Cost_savings_mining_100.jpgWith cost pressures likely to mount up as we recover from COVID-19, mining and manufacturing companies must find alternative methods to reduce total cost of ownership relating to product procurement and product consumption.

“A product information management (PIM) system can help”, says Isak Marais, CEO, DigiTeams, which specialises in bespoke digital transformation within the mining, manufacturing, wholesale and retail sectors.

Most mining and manufacturing companies procure a large quantity of products to support their operations. In larger companies, this can mean purchases of more than 400 000 different products each year. The focus is on cost savings, concentrating on the products/solutions that contribute to the highest spend or the largest product volumes used. Procurement contracts or tenders form part of the procurement strategy to manage costs and guarantee supply. Furthermore, they place the products into segmented categories, such as bearings, lubrication, mechanical, electrical or personal protective equipment (PPE).

This complex system is, normally, controlled by means of an enterprise resource planning (ERP) system, where various departments, such as engineering, production, procurement, finance or warehousing, all draw their required product information data. However, not all product information is necessarily stored in one database or even linked to databases.

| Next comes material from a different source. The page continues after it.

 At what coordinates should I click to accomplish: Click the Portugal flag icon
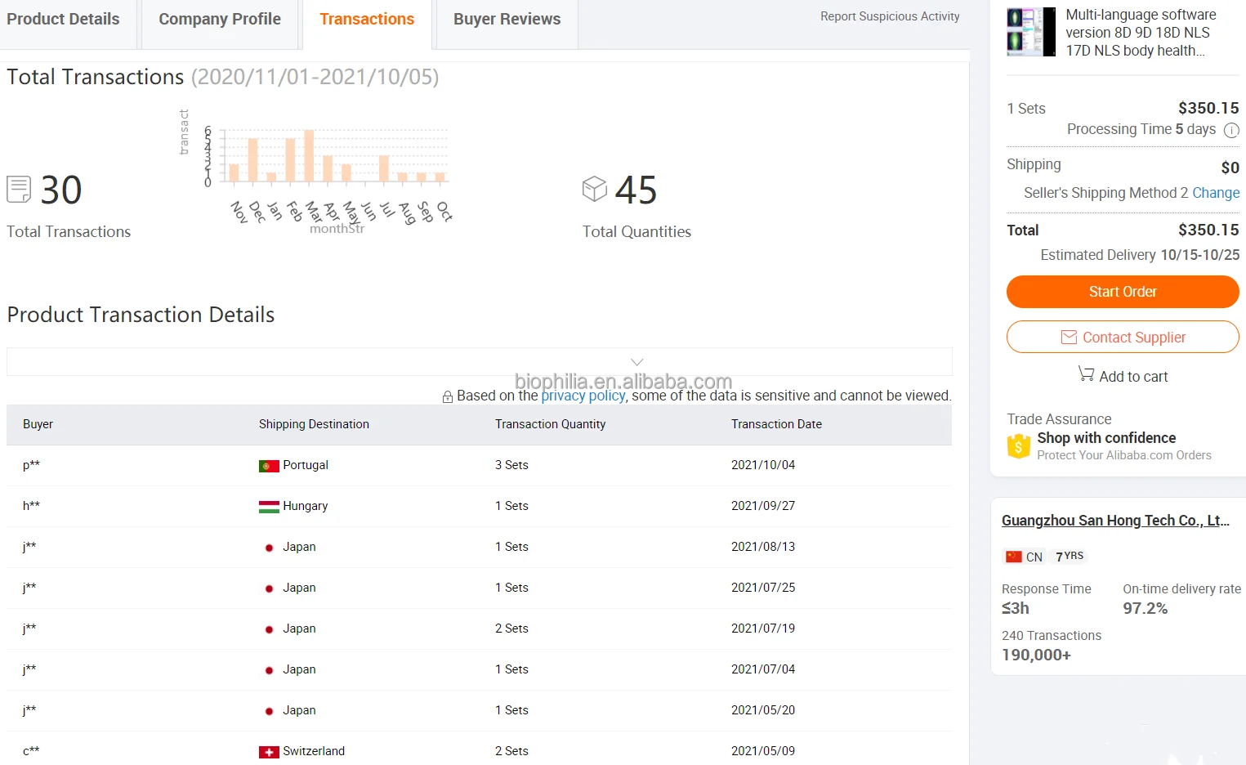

ERP systems are, normally, set up based on company history and change as the business evolves. This evolution means that product standards are individualised per company. There is thus not an agreed universal standard taxonomy of product classification. The United Nations Standard Products and Services Code (UNSPSC) (product segment, family, class, commodity) or the Electro-Technical Information Model (ETIM) (product group, class, synonym keywords, features, values, units), are two of the many classification systems.

Owing to the non-standard classification, ‘dirty’ data is a problem, e.g. duplication, wrong classification or other input errors. Maintaining such data is also costly and time-consuming, owing to the system being ‘closed’ and maintained by a small dedicated team. The system is inaccessible to suppliers/manufacturers of those products to correct or enrich the data.

With the emergence of the Fourth Industrial Revolution, product data and information have the potential to become so much richer. This has led to the rise of digital asset management systems where product photos, PDFs and videos can be stored.

However, despite this, there remains no or little linking of product information with ERP systems.

This is where a PIM system can be introduced as a solution. It is a centralised repository where all product information is housed. It provides controlled access to the various departments within a company, and suppliers can update and extract information based on their level of access.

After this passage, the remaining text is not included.